Then, Anneliese, whose aunt had moved to South Korea over the summer, grew alarmed when she heard news reports of a controlling North Korean leader. Her parents tried to assure her that South Korea was safe.

“We talked a lot about it. She would actually stay up late at night, asking, ‘How can there be families in the world who aren’t safe, and how can we help them?’” her mother, Nicole Morgan said. “She always assumed that everyone lives like we live here.”

Nicole Morgan said the family talked to teacher Christina Fox, who talked to school guidance specialist Meghan Borough. They agreed that the “best thing to do when you are concerned about something is to try to find a way to make a difference.”

We got so much more than we ever thought we would get. It just kind of started with a little tiny idea.

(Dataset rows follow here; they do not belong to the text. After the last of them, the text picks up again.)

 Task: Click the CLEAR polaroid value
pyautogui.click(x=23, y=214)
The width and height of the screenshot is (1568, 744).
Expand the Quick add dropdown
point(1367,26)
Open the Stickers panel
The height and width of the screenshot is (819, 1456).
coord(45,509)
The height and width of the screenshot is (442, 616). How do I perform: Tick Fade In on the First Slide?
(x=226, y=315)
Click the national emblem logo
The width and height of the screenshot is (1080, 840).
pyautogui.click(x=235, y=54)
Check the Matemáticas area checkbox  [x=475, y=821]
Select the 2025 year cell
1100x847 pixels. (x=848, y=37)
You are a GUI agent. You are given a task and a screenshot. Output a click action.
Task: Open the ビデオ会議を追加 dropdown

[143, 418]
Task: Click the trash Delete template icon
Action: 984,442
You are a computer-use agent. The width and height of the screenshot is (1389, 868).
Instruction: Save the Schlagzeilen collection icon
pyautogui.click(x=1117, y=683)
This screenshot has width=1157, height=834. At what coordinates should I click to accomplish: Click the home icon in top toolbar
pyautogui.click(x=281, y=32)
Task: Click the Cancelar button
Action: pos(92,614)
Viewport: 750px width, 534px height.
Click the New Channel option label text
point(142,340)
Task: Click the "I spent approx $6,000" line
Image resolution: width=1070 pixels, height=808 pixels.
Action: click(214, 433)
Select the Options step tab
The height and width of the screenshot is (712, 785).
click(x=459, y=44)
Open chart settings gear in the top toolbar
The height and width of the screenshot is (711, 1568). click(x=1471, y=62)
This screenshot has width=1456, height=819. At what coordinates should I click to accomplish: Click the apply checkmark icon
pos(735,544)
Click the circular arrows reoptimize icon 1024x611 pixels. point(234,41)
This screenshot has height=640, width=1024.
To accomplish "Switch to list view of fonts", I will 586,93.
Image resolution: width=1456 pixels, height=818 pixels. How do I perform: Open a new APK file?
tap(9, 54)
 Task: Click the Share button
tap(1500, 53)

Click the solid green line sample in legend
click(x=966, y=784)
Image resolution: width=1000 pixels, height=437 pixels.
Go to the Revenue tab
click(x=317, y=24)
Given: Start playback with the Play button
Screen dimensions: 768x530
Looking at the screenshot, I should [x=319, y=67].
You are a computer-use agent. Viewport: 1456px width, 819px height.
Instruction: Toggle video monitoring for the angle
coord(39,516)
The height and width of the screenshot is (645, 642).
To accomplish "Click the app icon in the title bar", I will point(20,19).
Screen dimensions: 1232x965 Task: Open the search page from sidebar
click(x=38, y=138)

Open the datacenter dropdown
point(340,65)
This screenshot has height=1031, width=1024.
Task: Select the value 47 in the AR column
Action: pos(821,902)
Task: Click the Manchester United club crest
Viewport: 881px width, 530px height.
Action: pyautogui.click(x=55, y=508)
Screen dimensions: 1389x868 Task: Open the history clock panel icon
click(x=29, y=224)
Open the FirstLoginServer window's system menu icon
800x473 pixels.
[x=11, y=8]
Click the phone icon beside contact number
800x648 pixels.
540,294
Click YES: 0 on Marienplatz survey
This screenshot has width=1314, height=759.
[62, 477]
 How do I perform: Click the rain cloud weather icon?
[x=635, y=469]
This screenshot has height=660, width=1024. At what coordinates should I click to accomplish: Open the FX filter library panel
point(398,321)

Meghan Borough, Glendover guidance specialist

Borough contacted Kentucky Refugee Ministries. Together with Anneliese, the school staff came up with the idea of collecting toiletries. Anneliese asked her classmates to help; she went home and made signs.

“She’s really taken a hold of this,” her mother said. “It definitely goes along with what we know of her already. She’s always been very empathetic and very compassionate.”

Borough said the drive lasted for a week in early December. “We filled up all of our boxes on the first day,” she said.

Kindergarten students brought soap, first-graders brought toothbrushes and toothpaste, second-graders brought shampoo, third-graders brought deodorant, fourth-graders donated laundry detergent, and fifth-graders brought quarters for doing laundry.

“We were so overwhelmed by the generous response from the Glendover community,” said Borough. “We got so much more than we ever thought we would get. It just kind of started with a little tiny idea.”

The items filled a display case in the school foyer.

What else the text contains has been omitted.